**Provided data**
=== Begin Enclosure ===

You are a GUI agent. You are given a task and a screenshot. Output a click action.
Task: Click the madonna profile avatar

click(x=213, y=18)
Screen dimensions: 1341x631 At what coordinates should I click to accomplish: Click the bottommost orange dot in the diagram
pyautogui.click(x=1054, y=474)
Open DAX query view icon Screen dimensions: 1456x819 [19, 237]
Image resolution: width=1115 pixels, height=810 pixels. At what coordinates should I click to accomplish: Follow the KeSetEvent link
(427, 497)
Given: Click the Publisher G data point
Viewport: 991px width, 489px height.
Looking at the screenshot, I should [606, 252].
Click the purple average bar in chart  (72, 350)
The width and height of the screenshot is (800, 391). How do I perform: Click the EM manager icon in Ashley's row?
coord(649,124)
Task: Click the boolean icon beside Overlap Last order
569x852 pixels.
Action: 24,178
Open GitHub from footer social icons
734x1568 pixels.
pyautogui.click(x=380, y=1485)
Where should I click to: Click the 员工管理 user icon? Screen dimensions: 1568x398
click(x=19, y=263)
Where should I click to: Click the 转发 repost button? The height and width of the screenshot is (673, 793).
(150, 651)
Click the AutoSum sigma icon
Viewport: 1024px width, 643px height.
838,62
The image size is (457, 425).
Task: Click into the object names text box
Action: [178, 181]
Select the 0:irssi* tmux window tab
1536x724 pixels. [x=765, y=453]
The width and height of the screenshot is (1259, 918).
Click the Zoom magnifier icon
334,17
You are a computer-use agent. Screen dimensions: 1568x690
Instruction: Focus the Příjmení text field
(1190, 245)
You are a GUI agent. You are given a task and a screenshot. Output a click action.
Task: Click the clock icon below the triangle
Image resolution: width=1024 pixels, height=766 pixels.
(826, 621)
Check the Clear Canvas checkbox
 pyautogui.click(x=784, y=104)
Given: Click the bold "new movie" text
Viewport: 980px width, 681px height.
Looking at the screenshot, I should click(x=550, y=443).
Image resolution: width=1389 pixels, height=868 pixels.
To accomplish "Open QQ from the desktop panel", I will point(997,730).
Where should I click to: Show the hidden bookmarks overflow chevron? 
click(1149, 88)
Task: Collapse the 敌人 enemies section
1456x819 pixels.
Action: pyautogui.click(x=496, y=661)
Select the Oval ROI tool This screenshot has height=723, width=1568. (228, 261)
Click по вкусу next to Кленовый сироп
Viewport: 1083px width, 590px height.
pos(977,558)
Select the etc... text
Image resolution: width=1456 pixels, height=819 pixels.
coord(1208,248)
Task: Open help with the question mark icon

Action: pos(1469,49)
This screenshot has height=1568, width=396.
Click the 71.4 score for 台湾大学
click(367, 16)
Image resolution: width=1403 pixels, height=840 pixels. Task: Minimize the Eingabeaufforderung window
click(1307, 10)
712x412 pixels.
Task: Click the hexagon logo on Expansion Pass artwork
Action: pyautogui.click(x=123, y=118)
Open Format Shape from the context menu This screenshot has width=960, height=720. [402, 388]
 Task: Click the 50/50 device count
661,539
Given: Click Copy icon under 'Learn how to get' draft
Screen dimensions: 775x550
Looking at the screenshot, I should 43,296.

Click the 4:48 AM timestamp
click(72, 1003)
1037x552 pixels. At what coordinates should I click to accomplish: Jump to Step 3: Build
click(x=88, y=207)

=== End Enclosure ===

**Directions**
Your answer should be the lines above, from the line containing "Task: Collapse the 敌人 enemies section" up to and including the line containing "Given: Click Copy", reproduced exactly and with nothing else.

**Response below**
Task: Collapse the 敌人 enemies section
1456x819 pixels.
Action: pyautogui.click(x=496, y=661)
Select the Oval ROI tool This screenshot has height=723, width=1568. (228, 261)
Click по вкусу next to Кленовый сироп
Viewport: 1083px width, 590px height.
pos(977,558)
Select the etc... text
Image resolution: width=1456 pixels, height=819 pixels.
coord(1208,248)
Task: Open help with the question mark icon

Action: pos(1469,49)
This screenshot has height=1568, width=396.
Click the 71.4 score for 台湾大学
click(367, 16)
Image resolution: width=1403 pixels, height=840 pixels. Task: Minimize the Eingabeaufforderung window
click(1307, 10)
712x412 pixels.
Task: Click the hexagon logo on Expansion Pass artwork
Action: pyautogui.click(x=123, y=118)
Open Format Shape from the context menu This screenshot has width=960, height=720. [402, 388]
 Task: Click the 50/50 device count
661,539
Given: Click Copy icon under 'Learn how to get' draft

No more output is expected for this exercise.